Flamenco singer Diego El Cigala burst upon the international scene in Seville, Spain years ago at a duet concert with the late Cuban piano great Bebo Valdés. It was a sold-out Womex show that those who attended won’t ever forget. He has since established himself as flamenco’s top singer, dubbed the “Sinatra of flamenco,” and as possible heir to the throne left vacant by the late flamenco great Camarón de la Isla. In his shiny suits and with his striking Romani looks, El Cigala projects a dramatic presence on stage. Click HERE for tickets and more information.

Watch El Cigala in a duet with his awesome Barcelona-born pianist Jaime Calabuch “Jumitus”:

Saturday, March 2 | Banda Magda | The Copper Door (Santa Ana)

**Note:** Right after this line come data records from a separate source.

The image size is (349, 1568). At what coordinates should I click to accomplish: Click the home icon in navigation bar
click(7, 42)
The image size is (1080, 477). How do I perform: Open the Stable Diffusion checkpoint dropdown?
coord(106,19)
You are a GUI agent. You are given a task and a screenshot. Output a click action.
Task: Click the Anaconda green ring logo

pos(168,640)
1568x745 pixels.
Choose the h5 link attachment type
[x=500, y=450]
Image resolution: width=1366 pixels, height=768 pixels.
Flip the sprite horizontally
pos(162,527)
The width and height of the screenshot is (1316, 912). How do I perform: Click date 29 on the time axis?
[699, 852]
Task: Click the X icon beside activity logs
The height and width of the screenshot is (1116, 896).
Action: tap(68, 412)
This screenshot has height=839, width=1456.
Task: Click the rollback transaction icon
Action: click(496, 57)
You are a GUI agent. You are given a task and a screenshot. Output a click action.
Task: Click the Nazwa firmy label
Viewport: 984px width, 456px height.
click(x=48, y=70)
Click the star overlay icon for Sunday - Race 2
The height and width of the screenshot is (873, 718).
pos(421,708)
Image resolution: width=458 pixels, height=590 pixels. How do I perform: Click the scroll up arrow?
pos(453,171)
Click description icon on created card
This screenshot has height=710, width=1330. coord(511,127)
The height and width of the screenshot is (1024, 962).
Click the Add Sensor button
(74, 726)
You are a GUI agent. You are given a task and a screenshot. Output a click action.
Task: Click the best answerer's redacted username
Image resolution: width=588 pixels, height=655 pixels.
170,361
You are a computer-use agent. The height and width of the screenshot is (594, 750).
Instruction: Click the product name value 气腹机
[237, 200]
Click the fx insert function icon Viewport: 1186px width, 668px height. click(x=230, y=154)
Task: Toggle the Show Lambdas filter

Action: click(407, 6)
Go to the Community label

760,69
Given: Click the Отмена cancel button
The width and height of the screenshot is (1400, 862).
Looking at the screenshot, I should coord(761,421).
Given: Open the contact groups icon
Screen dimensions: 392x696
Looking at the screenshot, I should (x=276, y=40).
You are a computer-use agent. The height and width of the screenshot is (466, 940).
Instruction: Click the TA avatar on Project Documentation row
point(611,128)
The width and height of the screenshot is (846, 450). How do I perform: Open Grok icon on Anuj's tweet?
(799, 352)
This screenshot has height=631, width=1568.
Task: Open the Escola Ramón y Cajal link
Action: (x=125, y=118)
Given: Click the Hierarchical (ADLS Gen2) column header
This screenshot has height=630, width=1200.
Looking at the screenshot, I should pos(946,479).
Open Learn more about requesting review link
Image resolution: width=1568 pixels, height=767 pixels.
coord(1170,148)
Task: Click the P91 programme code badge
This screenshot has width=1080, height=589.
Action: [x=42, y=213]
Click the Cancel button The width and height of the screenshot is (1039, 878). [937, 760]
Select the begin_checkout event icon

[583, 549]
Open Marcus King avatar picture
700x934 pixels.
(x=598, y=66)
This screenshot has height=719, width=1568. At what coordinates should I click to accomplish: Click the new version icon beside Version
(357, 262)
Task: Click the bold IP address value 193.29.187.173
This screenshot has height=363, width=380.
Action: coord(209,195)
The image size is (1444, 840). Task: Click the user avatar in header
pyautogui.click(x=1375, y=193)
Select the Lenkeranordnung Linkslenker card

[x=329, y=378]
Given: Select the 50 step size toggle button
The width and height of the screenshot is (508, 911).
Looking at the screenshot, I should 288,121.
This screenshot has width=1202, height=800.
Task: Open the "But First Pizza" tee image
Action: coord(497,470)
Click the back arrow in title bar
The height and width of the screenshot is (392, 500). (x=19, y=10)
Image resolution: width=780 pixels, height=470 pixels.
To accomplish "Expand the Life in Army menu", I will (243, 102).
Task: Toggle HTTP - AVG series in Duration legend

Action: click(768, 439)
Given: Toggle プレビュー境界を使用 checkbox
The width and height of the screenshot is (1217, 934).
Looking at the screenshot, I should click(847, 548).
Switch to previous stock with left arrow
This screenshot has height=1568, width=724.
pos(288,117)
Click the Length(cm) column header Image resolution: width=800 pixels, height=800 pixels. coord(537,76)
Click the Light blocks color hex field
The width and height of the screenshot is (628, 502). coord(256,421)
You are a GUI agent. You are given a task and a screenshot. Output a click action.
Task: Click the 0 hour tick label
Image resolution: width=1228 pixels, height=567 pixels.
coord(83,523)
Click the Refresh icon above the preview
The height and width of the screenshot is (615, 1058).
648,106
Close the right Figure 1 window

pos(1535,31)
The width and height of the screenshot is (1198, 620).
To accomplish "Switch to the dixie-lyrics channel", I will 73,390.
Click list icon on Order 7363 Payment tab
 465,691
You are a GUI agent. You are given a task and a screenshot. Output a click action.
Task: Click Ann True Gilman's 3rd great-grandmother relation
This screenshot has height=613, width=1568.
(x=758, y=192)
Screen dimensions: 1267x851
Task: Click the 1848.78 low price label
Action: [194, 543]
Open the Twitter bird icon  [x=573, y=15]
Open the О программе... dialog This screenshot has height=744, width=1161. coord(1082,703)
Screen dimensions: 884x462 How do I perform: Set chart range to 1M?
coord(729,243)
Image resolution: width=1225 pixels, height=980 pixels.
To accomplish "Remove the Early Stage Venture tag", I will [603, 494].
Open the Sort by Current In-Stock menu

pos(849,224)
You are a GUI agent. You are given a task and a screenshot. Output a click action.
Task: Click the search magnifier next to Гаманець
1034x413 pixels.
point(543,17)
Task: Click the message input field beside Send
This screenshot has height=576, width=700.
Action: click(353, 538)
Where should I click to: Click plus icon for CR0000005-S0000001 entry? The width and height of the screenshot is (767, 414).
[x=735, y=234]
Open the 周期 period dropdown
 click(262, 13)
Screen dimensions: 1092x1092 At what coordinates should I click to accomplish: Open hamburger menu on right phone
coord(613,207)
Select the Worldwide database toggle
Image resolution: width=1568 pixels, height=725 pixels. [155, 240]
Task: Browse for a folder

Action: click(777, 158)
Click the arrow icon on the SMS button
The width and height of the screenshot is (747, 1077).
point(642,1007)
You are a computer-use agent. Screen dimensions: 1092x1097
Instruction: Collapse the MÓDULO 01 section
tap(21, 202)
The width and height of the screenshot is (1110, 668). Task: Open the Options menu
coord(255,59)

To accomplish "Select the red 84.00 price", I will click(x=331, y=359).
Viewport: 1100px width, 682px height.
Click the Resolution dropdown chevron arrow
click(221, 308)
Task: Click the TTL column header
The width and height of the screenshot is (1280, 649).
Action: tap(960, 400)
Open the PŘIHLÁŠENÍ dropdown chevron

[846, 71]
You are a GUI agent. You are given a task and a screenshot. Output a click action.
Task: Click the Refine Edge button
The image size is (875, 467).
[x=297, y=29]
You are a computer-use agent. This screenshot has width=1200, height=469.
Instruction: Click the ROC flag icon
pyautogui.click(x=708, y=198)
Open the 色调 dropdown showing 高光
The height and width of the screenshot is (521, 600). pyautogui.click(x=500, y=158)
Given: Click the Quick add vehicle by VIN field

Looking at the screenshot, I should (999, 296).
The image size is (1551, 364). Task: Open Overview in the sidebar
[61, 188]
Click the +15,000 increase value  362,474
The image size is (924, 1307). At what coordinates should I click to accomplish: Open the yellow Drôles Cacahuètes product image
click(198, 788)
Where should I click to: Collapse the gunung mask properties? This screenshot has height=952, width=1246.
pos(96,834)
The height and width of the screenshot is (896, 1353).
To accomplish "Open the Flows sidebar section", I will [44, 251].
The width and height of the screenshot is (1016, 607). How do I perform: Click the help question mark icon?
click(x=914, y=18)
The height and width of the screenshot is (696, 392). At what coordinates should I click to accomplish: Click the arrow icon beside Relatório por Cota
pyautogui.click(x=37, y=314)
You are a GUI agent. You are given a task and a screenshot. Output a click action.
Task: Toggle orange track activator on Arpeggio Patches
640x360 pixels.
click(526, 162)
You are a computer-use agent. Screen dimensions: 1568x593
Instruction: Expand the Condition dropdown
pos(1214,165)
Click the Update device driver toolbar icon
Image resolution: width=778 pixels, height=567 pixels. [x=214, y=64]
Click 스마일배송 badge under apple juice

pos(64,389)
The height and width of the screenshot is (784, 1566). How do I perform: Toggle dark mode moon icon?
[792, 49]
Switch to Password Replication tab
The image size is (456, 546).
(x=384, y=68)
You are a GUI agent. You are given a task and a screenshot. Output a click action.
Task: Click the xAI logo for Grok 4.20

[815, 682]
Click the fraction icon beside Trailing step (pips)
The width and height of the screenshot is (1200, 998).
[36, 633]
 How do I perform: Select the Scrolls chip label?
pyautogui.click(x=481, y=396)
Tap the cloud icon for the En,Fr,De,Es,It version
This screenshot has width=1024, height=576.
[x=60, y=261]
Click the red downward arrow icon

Greek singer-songwriter Magda Giannikou and her group Banda Magda’s music sounds Mediterranean, continental, and fun, reminding some of Seattle’s Pink Martini. Giannikou is a versatile performer and the group excels in a variety of styles, too. Members hail from 9 different countries and sing in 6 different languages. Based in New York now, Banda Magda is gaining new fans all the time. Click HERE for tickets and more information.

Banda Magda’s interpretation of a classic Colombian cumbia, “El Pescador” (The Fisherman):

Sunday, March 3 | Manuel Barrueco | Musco Center for the Arts (Orange)

 Cuban-born virtuoso Manuel Barrueco resides in the upper-echelon of today’s classical guitarists. He plays with a precise, subtle, yet fiery technique no matter what he tackles, be it classical, tango, or flamenco. In this afternoon performance (4:00 p.m. start), Barrueco will present a musical program that takes listeners on a tour of Spanish and Cuban history. Click HERE for tickets and more information.

Friday, March 8 | Alash | The Broad Stage (Santa Monica)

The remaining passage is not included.